Segment Start: Data for processing

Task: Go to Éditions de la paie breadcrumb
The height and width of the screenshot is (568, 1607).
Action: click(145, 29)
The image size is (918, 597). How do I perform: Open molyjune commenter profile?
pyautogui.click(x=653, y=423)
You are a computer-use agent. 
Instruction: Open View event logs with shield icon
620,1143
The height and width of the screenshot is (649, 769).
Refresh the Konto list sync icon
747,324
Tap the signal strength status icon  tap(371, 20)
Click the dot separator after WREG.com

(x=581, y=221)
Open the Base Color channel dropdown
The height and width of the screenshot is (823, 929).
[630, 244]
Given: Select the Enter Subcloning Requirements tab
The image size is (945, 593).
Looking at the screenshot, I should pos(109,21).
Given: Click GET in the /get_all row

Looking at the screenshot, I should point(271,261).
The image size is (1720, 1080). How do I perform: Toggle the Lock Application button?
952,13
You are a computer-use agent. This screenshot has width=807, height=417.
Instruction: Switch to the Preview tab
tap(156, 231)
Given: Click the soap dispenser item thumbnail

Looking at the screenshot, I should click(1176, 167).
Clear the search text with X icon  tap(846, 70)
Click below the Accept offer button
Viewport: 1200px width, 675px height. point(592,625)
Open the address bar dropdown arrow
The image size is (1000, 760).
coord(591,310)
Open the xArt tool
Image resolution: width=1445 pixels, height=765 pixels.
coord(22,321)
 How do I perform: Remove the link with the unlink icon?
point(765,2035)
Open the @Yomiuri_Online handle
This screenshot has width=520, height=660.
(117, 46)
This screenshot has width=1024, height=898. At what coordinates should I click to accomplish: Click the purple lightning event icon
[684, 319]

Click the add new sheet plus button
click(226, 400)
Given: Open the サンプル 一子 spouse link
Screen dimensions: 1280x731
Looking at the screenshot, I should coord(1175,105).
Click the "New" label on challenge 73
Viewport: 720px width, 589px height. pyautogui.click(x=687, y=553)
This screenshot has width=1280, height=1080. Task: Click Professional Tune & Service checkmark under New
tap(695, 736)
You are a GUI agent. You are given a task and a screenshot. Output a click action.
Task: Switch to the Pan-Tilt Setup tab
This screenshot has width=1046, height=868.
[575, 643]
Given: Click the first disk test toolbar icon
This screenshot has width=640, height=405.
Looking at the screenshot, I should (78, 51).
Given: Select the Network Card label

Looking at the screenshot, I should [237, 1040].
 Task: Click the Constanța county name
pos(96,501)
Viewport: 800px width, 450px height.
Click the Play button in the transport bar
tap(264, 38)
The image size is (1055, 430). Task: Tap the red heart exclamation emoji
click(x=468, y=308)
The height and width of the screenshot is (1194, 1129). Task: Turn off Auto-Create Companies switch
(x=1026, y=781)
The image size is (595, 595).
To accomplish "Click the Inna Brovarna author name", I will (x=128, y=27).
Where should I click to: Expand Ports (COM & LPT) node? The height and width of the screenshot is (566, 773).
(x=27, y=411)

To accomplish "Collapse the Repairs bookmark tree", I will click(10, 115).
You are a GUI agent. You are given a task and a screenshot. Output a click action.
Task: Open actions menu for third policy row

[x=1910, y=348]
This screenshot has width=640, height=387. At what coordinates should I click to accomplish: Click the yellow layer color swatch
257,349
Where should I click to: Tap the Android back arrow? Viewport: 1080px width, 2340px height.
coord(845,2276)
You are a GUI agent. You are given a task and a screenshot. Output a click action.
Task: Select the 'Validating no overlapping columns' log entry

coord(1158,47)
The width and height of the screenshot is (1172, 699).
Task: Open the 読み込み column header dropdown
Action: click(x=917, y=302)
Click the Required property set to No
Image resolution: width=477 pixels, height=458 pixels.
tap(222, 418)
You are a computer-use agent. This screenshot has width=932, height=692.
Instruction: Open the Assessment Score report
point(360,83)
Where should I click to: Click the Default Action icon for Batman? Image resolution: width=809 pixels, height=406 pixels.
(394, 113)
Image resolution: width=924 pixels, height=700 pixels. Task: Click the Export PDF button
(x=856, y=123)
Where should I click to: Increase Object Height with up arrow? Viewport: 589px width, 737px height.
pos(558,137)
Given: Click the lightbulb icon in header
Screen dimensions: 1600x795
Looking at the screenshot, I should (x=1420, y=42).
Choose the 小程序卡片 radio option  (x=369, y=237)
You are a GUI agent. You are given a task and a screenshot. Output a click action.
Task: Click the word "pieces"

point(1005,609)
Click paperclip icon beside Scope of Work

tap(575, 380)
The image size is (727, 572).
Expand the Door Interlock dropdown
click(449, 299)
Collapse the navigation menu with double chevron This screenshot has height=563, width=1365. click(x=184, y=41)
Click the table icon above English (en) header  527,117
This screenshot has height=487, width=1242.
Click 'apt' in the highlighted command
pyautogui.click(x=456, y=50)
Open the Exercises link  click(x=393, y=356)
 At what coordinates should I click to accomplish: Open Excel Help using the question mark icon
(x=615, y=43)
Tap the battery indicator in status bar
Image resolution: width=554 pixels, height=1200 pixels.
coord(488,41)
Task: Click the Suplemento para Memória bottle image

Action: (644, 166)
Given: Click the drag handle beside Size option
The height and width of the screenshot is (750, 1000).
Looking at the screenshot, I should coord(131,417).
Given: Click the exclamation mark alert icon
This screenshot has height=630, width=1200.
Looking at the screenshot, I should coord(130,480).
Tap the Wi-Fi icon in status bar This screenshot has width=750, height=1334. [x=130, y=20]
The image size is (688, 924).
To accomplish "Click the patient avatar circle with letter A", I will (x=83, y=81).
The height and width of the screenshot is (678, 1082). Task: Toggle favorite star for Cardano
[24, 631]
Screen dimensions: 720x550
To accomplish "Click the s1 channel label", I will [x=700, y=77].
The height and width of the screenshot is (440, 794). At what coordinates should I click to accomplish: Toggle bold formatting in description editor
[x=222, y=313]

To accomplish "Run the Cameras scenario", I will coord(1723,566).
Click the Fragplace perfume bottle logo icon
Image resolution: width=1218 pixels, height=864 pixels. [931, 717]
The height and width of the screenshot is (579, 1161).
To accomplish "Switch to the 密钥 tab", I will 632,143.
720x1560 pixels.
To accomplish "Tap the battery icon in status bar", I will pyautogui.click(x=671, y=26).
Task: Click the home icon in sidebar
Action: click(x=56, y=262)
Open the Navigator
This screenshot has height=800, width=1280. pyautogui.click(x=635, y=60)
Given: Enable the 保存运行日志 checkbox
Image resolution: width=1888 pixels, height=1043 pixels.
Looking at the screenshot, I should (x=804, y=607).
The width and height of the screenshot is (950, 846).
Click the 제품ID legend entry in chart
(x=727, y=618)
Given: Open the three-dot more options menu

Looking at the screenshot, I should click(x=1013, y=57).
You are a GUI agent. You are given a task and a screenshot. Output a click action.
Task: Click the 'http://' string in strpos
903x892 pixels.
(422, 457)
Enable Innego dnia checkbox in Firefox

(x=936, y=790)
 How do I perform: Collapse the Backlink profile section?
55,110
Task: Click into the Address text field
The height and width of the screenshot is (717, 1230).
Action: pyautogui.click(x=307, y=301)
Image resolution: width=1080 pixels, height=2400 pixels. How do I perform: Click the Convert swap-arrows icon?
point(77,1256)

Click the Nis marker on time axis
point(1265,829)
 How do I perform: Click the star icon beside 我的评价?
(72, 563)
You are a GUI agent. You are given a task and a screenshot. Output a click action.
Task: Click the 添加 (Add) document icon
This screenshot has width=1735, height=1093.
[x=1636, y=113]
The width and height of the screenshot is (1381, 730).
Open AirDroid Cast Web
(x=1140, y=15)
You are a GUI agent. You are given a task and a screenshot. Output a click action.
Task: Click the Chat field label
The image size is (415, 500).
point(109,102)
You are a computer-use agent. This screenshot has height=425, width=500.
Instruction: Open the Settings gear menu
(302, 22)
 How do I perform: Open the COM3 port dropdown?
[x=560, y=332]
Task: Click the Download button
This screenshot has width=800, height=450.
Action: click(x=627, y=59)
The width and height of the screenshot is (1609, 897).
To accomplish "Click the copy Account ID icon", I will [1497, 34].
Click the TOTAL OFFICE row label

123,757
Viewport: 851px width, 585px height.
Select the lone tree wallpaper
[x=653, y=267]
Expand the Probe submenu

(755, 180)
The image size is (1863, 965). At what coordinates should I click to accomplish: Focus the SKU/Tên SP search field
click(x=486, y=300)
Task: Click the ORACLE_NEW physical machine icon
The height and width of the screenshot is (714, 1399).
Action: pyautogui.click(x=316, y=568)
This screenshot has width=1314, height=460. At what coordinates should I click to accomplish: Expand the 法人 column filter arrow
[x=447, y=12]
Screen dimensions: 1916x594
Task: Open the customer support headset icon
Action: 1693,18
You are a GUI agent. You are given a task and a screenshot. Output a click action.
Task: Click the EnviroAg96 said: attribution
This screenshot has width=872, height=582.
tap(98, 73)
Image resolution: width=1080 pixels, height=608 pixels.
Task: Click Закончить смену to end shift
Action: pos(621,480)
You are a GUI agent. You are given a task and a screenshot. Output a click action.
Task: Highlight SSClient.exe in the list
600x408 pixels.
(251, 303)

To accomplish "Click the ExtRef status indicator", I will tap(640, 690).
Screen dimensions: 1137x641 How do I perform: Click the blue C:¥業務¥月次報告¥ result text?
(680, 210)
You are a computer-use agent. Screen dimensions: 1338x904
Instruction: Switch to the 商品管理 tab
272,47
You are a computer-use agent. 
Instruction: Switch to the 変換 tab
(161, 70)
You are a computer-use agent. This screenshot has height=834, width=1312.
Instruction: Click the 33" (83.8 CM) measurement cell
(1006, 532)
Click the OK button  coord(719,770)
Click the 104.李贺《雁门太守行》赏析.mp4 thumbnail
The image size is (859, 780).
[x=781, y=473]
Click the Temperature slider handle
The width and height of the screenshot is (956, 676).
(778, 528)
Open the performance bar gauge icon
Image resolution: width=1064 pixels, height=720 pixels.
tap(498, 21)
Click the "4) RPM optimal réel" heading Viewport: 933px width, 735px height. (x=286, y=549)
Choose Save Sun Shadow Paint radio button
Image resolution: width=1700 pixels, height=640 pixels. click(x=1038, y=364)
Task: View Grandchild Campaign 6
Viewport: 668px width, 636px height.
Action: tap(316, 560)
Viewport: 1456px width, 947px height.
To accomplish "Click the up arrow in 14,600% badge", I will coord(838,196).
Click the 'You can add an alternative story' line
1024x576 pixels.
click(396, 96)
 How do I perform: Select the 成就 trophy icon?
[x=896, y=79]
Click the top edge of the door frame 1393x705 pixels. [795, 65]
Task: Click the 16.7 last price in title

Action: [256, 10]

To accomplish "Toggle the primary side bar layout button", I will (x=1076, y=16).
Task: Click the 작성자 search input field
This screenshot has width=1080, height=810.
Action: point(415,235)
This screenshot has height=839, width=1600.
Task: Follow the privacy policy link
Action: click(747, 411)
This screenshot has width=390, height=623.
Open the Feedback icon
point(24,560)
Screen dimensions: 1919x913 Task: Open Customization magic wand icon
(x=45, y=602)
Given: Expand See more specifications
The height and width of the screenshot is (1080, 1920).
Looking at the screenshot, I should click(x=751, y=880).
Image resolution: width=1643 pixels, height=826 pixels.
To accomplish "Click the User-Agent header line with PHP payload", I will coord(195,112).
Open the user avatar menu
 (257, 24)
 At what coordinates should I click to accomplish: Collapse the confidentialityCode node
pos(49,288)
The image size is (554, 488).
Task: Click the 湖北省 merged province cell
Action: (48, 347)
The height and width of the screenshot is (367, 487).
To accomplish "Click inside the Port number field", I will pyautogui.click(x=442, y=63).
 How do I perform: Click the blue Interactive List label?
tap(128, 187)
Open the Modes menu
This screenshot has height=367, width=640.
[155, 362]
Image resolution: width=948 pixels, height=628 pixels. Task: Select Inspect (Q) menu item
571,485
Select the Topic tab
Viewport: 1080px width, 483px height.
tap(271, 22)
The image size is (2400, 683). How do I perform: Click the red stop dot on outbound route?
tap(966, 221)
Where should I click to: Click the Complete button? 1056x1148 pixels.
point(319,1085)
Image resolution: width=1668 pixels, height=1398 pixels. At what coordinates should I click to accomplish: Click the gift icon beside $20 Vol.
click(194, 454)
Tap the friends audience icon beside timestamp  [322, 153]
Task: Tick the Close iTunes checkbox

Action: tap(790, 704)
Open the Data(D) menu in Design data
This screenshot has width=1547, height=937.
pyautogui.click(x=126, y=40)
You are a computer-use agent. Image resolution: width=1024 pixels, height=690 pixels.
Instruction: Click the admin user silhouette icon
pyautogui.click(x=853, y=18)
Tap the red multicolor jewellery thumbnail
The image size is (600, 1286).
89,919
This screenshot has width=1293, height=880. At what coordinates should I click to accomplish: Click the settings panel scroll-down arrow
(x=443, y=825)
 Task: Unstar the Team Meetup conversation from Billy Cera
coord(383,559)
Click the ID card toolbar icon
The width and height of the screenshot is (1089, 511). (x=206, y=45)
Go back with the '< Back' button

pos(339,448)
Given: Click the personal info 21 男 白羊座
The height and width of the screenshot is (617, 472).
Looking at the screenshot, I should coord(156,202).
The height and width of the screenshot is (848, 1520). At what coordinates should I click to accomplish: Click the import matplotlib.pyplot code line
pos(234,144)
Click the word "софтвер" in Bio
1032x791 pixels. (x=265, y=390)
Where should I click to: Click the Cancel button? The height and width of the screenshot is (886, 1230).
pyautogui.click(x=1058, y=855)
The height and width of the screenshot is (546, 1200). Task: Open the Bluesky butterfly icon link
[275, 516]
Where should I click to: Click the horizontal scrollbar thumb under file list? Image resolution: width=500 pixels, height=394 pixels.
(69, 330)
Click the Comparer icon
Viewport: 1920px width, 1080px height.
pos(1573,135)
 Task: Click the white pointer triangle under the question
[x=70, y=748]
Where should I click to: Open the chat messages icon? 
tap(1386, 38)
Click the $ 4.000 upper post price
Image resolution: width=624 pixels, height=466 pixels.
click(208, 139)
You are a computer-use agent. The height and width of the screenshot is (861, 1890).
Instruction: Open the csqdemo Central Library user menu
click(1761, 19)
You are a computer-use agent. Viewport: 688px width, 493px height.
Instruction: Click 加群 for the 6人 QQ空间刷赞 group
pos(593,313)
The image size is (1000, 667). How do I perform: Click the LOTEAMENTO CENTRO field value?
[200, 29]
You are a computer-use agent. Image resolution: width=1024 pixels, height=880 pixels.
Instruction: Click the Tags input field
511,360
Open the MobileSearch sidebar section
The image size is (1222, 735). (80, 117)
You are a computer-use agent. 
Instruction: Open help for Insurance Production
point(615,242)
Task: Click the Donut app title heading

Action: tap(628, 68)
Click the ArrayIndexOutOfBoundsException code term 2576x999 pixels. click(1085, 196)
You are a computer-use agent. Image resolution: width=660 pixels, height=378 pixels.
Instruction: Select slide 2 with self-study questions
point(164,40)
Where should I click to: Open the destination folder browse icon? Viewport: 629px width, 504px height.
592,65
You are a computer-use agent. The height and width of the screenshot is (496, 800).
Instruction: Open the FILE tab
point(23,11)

Segment End: Data for processing

Wherever a line in the entries holds "channel", copy that line.

Open the Base Color channel dropdown
To accomplish "Click the s1 channel label", I will [x=700, y=77].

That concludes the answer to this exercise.